## Task material
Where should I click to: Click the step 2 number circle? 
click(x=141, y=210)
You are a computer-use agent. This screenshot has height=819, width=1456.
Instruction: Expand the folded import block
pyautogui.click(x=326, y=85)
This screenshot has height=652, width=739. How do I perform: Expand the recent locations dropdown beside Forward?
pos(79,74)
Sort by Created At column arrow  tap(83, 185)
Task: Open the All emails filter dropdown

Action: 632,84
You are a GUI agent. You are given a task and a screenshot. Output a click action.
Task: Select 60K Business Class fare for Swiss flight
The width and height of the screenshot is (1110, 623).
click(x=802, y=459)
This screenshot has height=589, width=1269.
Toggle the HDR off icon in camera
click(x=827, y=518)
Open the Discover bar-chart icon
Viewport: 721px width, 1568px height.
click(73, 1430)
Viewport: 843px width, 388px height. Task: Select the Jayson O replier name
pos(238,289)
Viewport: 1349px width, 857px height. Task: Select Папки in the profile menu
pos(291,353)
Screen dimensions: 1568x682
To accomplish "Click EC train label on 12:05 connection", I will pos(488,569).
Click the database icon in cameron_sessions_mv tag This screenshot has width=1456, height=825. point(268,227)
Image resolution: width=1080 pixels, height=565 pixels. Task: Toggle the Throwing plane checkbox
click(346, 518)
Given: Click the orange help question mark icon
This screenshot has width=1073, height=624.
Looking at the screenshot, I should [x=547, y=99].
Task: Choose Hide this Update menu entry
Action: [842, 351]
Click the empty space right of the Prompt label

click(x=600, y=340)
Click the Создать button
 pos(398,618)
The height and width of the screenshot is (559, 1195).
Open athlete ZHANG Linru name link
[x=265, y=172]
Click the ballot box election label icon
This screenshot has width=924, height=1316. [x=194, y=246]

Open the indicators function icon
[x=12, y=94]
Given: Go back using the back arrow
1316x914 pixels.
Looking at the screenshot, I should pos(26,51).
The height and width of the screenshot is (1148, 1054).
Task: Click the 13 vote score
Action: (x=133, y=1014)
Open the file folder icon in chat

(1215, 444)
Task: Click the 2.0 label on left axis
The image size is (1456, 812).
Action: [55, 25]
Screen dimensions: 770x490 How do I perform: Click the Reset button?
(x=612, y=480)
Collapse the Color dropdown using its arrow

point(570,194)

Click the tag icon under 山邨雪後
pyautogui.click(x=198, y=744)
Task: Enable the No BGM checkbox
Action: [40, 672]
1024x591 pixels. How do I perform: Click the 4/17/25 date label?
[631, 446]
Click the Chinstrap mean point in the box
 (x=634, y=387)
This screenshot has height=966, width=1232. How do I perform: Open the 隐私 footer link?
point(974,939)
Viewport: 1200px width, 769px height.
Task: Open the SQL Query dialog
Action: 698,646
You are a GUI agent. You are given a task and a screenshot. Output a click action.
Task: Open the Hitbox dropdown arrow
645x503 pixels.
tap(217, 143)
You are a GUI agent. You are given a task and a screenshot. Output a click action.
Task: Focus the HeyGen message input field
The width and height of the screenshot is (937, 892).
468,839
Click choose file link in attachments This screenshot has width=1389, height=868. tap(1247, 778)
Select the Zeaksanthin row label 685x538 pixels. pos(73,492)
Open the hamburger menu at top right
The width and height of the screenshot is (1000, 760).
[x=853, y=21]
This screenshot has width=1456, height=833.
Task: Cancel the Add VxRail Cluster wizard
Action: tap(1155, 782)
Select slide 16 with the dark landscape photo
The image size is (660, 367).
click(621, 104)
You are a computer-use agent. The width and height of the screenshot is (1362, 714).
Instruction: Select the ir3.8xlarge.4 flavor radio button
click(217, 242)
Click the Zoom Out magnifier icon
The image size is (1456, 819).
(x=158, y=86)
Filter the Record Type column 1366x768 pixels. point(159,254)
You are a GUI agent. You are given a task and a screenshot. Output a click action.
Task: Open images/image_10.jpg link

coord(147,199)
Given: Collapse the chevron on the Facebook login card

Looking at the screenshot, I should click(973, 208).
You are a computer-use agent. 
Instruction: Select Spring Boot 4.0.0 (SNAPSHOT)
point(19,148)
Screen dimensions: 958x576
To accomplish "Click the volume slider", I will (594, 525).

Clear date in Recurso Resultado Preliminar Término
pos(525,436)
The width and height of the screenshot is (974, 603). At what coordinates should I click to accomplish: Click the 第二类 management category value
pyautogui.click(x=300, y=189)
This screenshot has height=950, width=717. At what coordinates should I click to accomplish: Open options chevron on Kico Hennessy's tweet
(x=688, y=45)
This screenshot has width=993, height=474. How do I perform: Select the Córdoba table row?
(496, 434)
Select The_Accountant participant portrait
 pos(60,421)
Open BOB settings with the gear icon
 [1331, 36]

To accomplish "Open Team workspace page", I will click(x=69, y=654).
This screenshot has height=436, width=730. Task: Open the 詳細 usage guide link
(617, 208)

## Given problem
Reproduce all of the data above line for line, with no changes.

## Correct answer
Where should I click to: Click the step 2 number circle? 
click(x=141, y=210)
You are a computer-use agent. This screenshot has height=819, width=1456.
Instruction: Expand the folded import block
pyautogui.click(x=326, y=85)
This screenshot has height=652, width=739. How do I perform: Expand the recent locations dropdown beside Forward?
pos(79,74)
Sort by Created At column arrow  tap(83, 185)
Task: Open the All emails filter dropdown

Action: 632,84
You are a GUI agent. You are given a task and a screenshot. Output a click action.
Task: Select 60K Business Class fare for Swiss flight
The width and height of the screenshot is (1110, 623).
click(x=802, y=459)
This screenshot has height=589, width=1269.
Toggle the HDR off icon in camera
click(x=827, y=518)
Open the Discover bar-chart icon
Viewport: 721px width, 1568px height.
click(73, 1430)
Viewport: 843px width, 388px height. Task: Select the Jayson O replier name
pos(238,289)
Viewport: 1349px width, 857px height. Task: Select Папки in the profile menu
pos(291,353)
Screen dimensions: 1568x682
To accomplish "Click EC train label on 12:05 connection", I will pos(488,569).
Click the database icon in cameron_sessions_mv tag This screenshot has width=1456, height=825. point(268,227)
Image resolution: width=1080 pixels, height=565 pixels. Task: Toggle the Throwing plane checkbox
click(346, 518)
Given: Click the orange help question mark icon
This screenshot has width=1073, height=624.
Looking at the screenshot, I should [x=547, y=99].
Task: Choose Hide this Update menu entry
Action: [842, 351]
Click the empty space right of the Prompt label

click(x=600, y=340)
Click the Создать button
 pos(398,618)
The height and width of the screenshot is (559, 1195).
Open athlete ZHANG Linru name link
[x=265, y=172]
Click the ballot box election label icon
This screenshot has width=924, height=1316. [x=194, y=246]

Open the indicators function icon
[x=12, y=94]
Given: Go back using the back arrow
1316x914 pixels.
Looking at the screenshot, I should pos(26,51).
The height and width of the screenshot is (1148, 1054).
Task: Click the 13 vote score
Action: (x=133, y=1014)
Open the file folder icon in chat

(1215, 444)
Task: Click the 2.0 label on left axis
The image size is (1456, 812).
Action: [55, 25]
Screen dimensions: 770x490 How do I perform: Click the Reset button?
(x=612, y=480)
Collapse the Color dropdown using its arrow

point(570,194)

Click the tag icon under 山邨雪後
pyautogui.click(x=198, y=744)
Task: Enable the No BGM checkbox
Action: [40, 672]
1024x591 pixels. How do I perform: Click the 4/17/25 date label?
[631, 446]
Click the Chinstrap mean point in the box
 (x=634, y=387)
This screenshot has height=966, width=1232. How do I perform: Open the 隐私 footer link?
point(974,939)
Viewport: 1200px width, 769px height.
Task: Open the SQL Query dialog
Action: 698,646
You are a GUI agent. You are given a task and a screenshot. Output a click action.
Task: Open the Hitbox dropdown arrow
645x503 pixels.
tap(217, 143)
You are a GUI agent. You are given a task and a screenshot. Output a click action.
Task: Focus the HeyGen message input field
The width and height of the screenshot is (937, 892).
468,839
Click choose file link in attachments This screenshot has width=1389, height=868. tap(1247, 778)
Select the Zeaksanthin row label 685x538 pixels. pos(73,492)
Open the hamburger menu at top right
The width and height of the screenshot is (1000, 760).
[x=853, y=21]
This screenshot has width=1456, height=833.
Task: Cancel the Add VxRail Cluster wizard
Action: tap(1155, 782)
Select slide 16 with the dark landscape photo
The image size is (660, 367).
click(621, 104)
You are a computer-use agent. The width and height of the screenshot is (1362, 714).
Instruction: Select the ir3.8xlarge.4 flavor radio button
click(217, 242)
Click the Zoom Out magnifier icon
The image size is (1456, 819).
(x=158, y=86)
Filter the Record Type column 1366x768 pixels. point(159,254)
You are a GUI agent. You are given a task and a screenshot. Output a click action.
Task: Open images/image_10.jpg link

coord(147,199)
Given: Collapse the chevron on the Facebook login card

Looking at the screenshot, I should click(973, 208).
You are a computer-use agent. 
Instruction: Select Spring Boot 4.0.0 (SNAPSHOT)
point(19,148)
Screen dimensions: 958x576
To accomplish "Click the volume slider", I will (594, 525).

Clear date in Recurso Resultado Preliminar Término
pos(525,436)
The width and height of the screenshot is (974, 603). At what coordinates should I click to accomplish: Click the 第二类 management category value
pyautogui.click(x=300, y=189)
This screenshot has height=950, width=717. At what coordinates should I click to accomplish: Open options chevron on Kico Hennessy's tweet
(x=688, y=45)
This screenshot has width=993, height=474. How do I perform: Select the Córdoba table row?
(496, 434)
Select The_Accountant participant portrait
 pos(60,421)
Open BOB settings with the gear icon
 [1331, 36]

To accomplish "Open Team workspace page", I will click(x=69, y=654).
This screenshot has height=436, width=730. Task: Open the 詳細 usage guide link
(617, 208)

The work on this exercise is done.